From the version 7.0 of Talend Studio, Talend Component Kit becomes the recommended framework to use to develop components.
This framework is being introduced to ensure that newly developed components can be deployed and executed both in on-premise/local and cloud/big data environments.
From that new approach comes the need to provide a complete yet unique and compatible way of developing components.
With the Component Kit, custom components are entirely implemented in Java. To help you get started with a new custom component development project, a Starter is available. Using it, you will be able to generate the skeleton of your project.

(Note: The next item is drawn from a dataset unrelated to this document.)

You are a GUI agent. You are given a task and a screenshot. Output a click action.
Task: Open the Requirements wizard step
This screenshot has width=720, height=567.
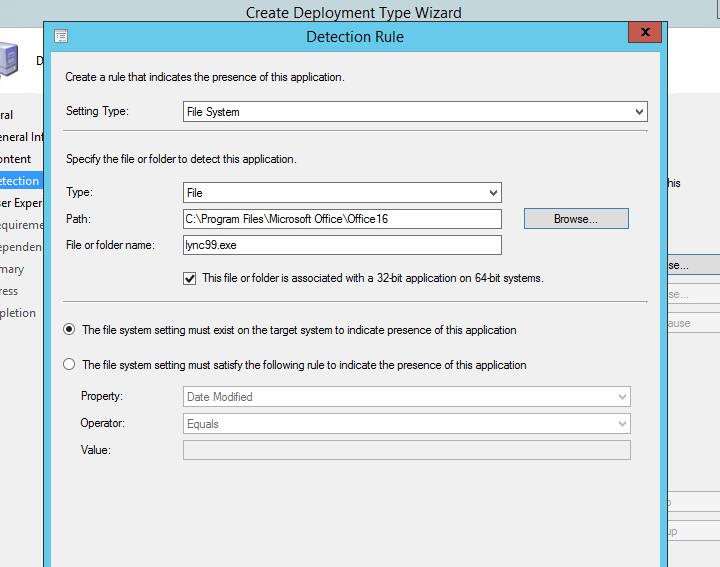[x=20, y=225]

By importing this skeleton in a development tool, you can then implement the components layout and execution logic in Java.
Defining the component configuration$
With the previous Javajet framework, metadata, widgets and configurable parts of a custom component were specified in XML.
With the Component Kit, they are now defined in the <component_name><component_type>Configuration
(for example, LoggerProcessorConfiguration
) Java class of your development project.
Note that most of this configuration is transparent if you specified the Configuration Model of your components right before generating the project from the Starter.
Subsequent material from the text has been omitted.